Notre relation avec le ministre Gramegna n’était pas très heureuse. On n’a pas vraiment ressenti qu’il était à notre écoute. Bon nombre de dossiers ont été mis de côté ou même négligés. La frustration a été importante. Il nous est arrivé d’employer des mots plus durs pour nous faire entendre. La nouvelle ministre des Finances, par contre, a été tout de suite à l’écoute. Elle nous a orientés vers un interlocuteur direct au ministère. Le risque d’une escalade de la situation s’est fortement réduit. Madame Backes analyse les doléances avec intérêt et de manière objective. Elle cherche à trouver des solutions. Jusqu’à présent, il faut tout simplement la féliciter. Si ça va bien, il faut aussi pouvoir le dire.

Vos collègues du syndicat national de la police dénoncent un dialogue de sourds avec leur direction. Rencontrez-vous le même genre de problèmes avec vos supérieurs ?

La situation était plus tendue au départ, dans la foulée de la création du nouveau syndicat fusionné. La direction s’est vue confrontée à de nouveaux visages, ambitieux, avec une autre vision et remettant davantage les choses en question. Il est compréhensible qu’il y ait eu un certain choc culturel. Il a cependant fallu aller de l’avant et défendre nos convictions. Le dialogue s’est aussi amélioré au fil du temps, car le ministère des Finances souhaite que cet échange entre direction et syndicat soit entretenu. Cela n’empêche pas qu’il existe toujours un moyen d’améliorer les choses. Au vu du soutien ministériel, les chances d’y parvenir ne sont pas mauvaises.

Un autre point évoqué jeudi a concerné les infrastructures de l’administration des Douanes et Accises. Quelles sont vos doléances dans ce domaine ?

Depuis des années, l’administration des Douanes et Accises se trouve face à des incertitudes concernant le domaine immobilier, avec la fermeture du Bureau de recettes à Grevenmacher l’année dernière, l’annonce de démolition de l’immeuble « Centre administratif«  à Diekirch et la suppression du « Centre douanier Luxembourg«  à Gasperich-Howald. L’administration demande depuis quelques années des solutions, une initiative que la Douanesgewerkschaft soutient fortement. La situation de certains services hébergés dans des anciens logements de service et des conteneurs demeure compliquée, en raison du défaut d’infrastructures adéquates. Après une quinzaine d’années, les conteneurs, d’une vétusté telle que la pluie s’infiltre à plusieurs endroits, ont au moins été réparés l’année dernière.
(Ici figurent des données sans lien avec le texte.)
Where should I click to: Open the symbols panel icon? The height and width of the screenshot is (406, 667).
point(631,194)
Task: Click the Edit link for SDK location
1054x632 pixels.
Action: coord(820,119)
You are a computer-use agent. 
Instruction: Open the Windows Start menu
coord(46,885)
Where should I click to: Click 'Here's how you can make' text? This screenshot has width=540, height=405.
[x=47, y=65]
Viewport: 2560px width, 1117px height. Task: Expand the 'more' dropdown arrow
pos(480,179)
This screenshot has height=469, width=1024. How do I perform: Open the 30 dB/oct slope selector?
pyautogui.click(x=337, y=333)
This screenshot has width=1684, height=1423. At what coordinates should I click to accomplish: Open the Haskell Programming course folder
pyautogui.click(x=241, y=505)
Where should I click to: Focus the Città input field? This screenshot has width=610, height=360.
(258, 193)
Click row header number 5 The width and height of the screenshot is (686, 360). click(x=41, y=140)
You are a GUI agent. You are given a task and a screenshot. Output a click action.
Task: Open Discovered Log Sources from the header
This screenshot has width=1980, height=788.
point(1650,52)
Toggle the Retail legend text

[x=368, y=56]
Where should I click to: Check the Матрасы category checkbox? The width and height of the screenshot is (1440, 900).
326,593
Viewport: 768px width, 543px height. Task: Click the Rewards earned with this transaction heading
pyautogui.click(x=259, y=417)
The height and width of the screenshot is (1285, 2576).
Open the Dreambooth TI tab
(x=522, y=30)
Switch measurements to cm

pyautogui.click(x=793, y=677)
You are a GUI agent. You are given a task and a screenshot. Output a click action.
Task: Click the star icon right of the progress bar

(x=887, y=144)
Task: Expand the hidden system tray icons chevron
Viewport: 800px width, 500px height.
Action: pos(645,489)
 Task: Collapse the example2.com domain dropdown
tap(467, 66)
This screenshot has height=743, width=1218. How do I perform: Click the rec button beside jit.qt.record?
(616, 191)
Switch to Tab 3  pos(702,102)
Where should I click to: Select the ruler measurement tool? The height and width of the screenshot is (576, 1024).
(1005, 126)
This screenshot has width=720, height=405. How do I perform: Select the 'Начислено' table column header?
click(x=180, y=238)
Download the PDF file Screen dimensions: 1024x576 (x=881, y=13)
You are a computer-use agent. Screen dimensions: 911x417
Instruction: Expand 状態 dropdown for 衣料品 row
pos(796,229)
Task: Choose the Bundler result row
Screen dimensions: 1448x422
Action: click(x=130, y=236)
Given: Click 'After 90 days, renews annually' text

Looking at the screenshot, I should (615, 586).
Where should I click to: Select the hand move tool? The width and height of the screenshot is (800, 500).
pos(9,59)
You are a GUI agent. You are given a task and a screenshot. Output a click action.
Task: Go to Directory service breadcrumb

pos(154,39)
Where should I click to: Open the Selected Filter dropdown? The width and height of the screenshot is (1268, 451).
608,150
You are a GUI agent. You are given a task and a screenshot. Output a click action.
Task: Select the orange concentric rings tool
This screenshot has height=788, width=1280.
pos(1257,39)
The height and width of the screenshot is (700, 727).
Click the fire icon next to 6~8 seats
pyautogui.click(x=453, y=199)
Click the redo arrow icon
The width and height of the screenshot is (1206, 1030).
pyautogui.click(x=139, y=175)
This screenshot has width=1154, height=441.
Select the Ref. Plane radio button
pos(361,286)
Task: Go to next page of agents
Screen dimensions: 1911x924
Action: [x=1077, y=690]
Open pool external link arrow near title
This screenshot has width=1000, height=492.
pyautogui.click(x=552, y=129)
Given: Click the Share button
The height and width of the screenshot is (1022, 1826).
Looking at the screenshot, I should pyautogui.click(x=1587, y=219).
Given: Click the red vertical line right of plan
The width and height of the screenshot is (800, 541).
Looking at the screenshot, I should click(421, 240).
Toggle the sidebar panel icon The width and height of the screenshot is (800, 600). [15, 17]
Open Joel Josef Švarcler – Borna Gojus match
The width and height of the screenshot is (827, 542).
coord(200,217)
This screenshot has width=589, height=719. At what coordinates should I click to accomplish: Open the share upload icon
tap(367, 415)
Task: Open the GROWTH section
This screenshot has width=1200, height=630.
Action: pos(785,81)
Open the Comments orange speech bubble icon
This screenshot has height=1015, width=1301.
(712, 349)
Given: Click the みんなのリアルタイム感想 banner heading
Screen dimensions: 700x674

Lors de l’assemblée générale de jeudi, une rétrospective sur les acquis de la Douanesgewerkschaft depuis la fusion de 2018 a été faite. Comment se porte votre syndicat cinq ans plus tard ?

La fusion des deux anciens syndicats a permis de regrouper sous un même toit toutes les carrières qui existent à l’intérieur de l’Administration des douanes et accises. Ce regroupement n’a pas encore été contesté. Le syndicat compte environ 540 membres. Les membres pensionnés sont inclus dans ce total. On peut néanmoins affirmer que la très grande majorité des douaniers a intégré les rangs du syndicat. Nous disposons, dès lors, d’un levier plus important pour faire avancer les choses que ce ne fut le cas par le passé.